• _ACTIVITY_
Could you repeat all of the entries below, character for character?

Stored data

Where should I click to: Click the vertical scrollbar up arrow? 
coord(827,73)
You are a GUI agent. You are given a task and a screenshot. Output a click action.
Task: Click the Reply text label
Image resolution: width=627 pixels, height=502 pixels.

• _RESULT OF THIS EXERCISE_
Where should I click to: Click the vertical scrollbar up arrow? 
coord(827,73)
You are a GUI agent. You are given a task and a screenshot. Output a click action.
Task: Click the Reply text label
Image resolution: width=627 pixels, height=502 pixels.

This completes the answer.